No tengo ni idea de nada referente a la electricidad. Papá intentó enseñarme a cambiar el enchufe de un cable la mañana de mi noveno cumpleaños, y recuerdo lo extrañado que se quedó por mi falta de interés. Era como si le estuviera diciendo que no quería llegar a ser un hombre. Cuando me pregunta algo sobre electricidad, tengo la sensación de que está tomando el pulso de mi virilidad.

– Nunca me ha gustado la oscuridad, Lobbi -dice el electricista antes de desearme buenas noches.

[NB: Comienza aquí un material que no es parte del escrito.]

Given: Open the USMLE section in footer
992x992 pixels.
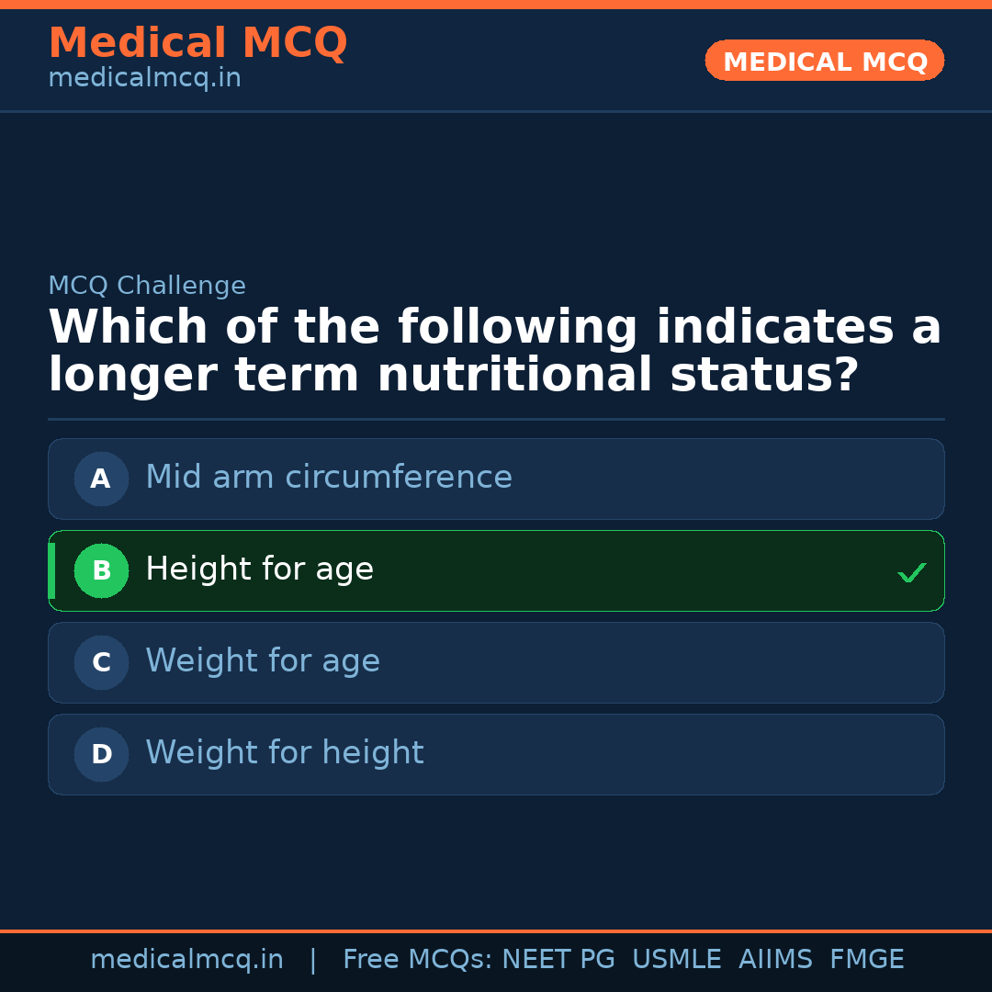Looking at the screenshot, I should click(x=677, y=959).
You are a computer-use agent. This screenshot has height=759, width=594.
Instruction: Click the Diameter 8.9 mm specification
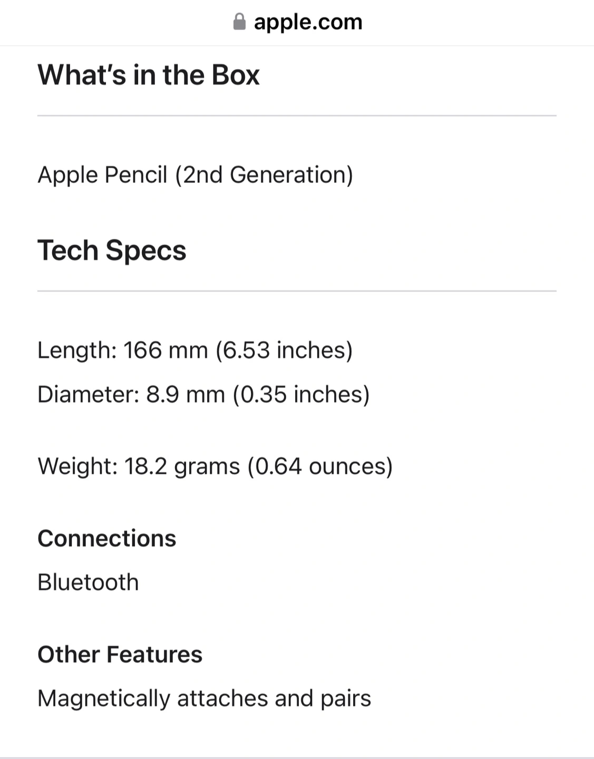[203, 394]
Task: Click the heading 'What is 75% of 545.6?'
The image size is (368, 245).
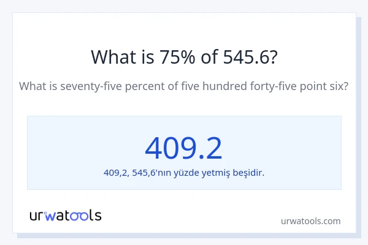Action: coord(184,57)
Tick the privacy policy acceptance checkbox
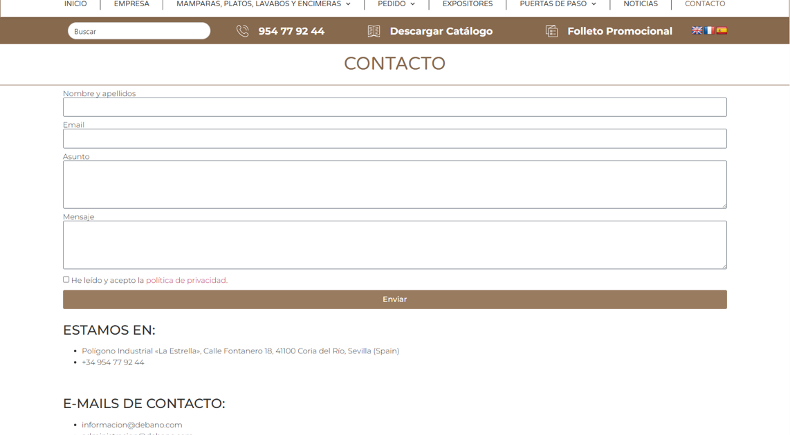790x435 pixels. pos(66,279)

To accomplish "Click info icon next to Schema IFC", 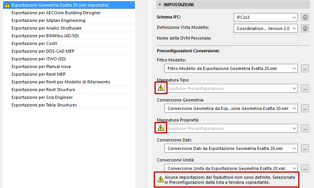I will [305, 17].
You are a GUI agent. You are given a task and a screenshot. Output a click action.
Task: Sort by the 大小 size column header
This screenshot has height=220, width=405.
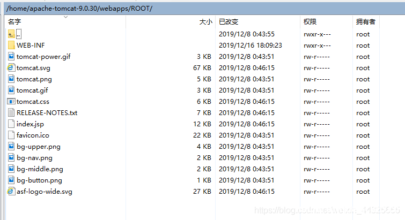[205, 22]
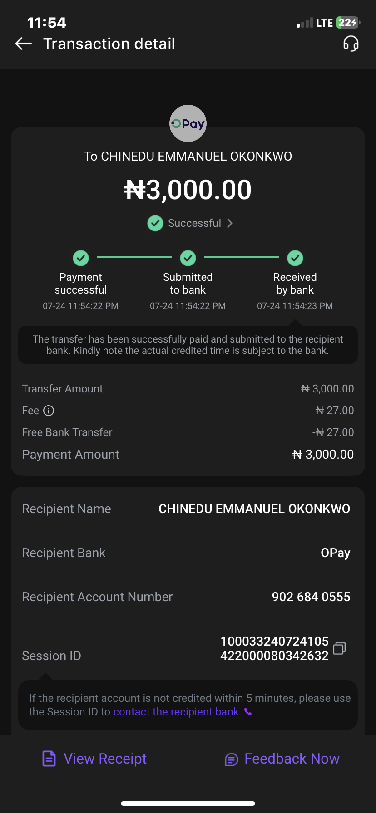The width and height of the screenshot is (376, 813).
Task: Tap the View Receipt document icon
Action: point(49,759)
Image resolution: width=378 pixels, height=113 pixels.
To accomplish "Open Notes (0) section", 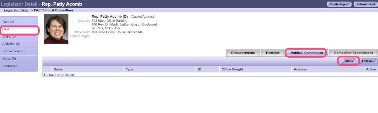I will tap(19, 59).
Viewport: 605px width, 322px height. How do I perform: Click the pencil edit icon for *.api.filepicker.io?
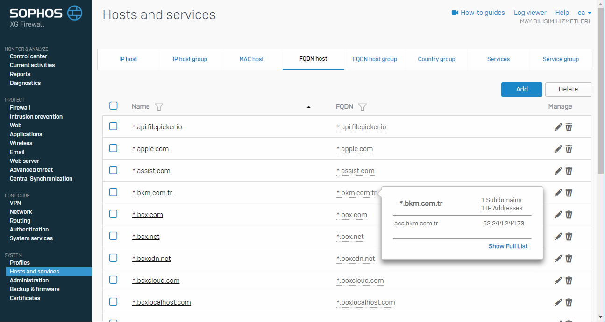558,127
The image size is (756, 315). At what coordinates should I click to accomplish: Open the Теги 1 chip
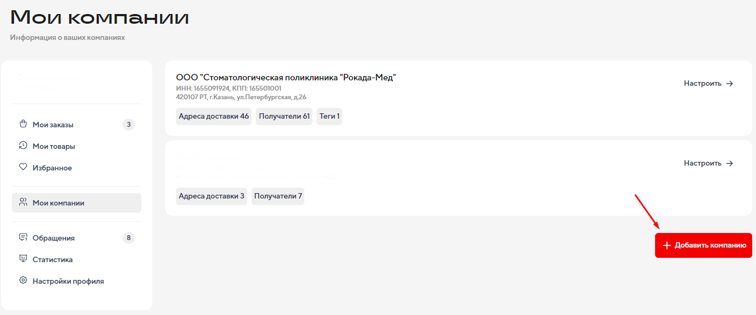[x=329, y=117]
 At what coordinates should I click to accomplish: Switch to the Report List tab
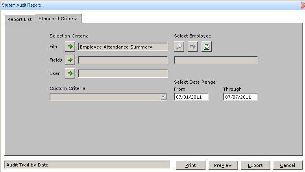(20, 19)
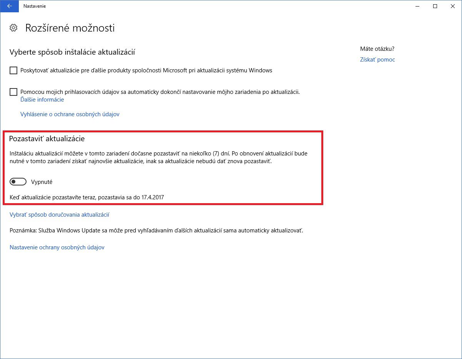This screenshot has height=359, width=462.
Task: Click the Rozšírené možnosti page heading
Action: (70, 28)
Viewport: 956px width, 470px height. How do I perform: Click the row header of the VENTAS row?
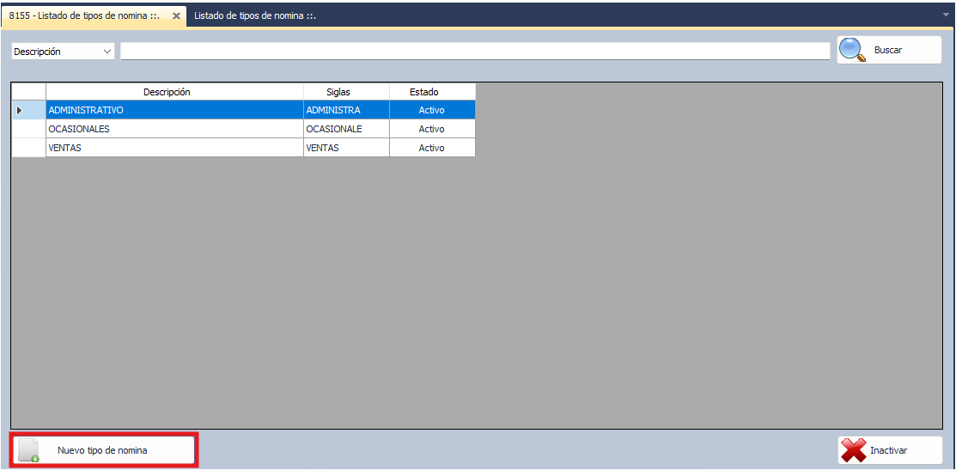pos(28,148)
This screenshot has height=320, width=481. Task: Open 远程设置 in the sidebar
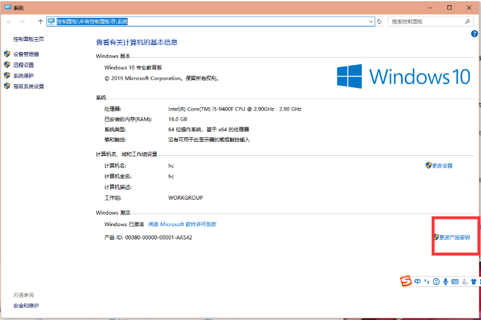pos(23,65)
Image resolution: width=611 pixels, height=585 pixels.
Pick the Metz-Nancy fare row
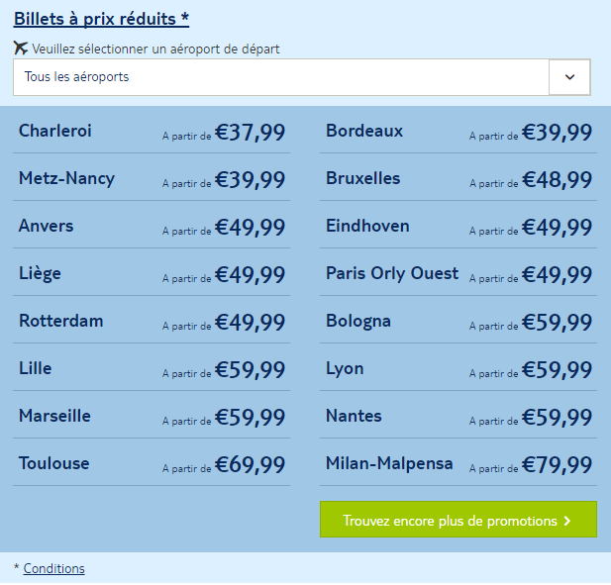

Una vez me he despedido de papá y le he dado recuerdos para Jósef, me pongo el pijama que me regalaron los dos y vuelvo a meterme bajo las sábanas de chica. Las mangas y las perneras me quedan un tanto cortas. Desde que me operaron pienso en el cuerpo bastante más que antes, tanto en el mío como en el de otros. Con eso de «el cuerpo de los otros» me refiero sobre todo al cuerpo de las mujeres, pero también me fijo algo en el cuerpo de los hombres. Intento hacerme una idea clara de si el mareo de cuatro días podría tener como consecuencia un incremento de mi conciencia corporal. Sigue doliéndome el vientre, pero sobre todo me siento increíblemente solo debajo de las sábanas. Lo único que me queda por hacer es tocarme, tantear el cuerpo para comprobar si sigo vivo. Empiezo localizando algunas partes sueltas, como para convencerme de que son partes de mí mismo. Aunque es evidente que estoy condenado a la soledad mientras me recupere de la operación de apendicitis, noto palpablemente que soy un hombre. No puedo dormir y me pongo a pensar. Le doy muchas vueltas a que habría debido preguntar el número de teléfono de la enfermera de ojos castaños que se ocupó de los esquejes y me ayudó a desnudarme la primera noche, la que llevaba un prendedor con forma de mariposa. O la otra, la que me ayudó a meterme en la ducha y luego me cambió la venda.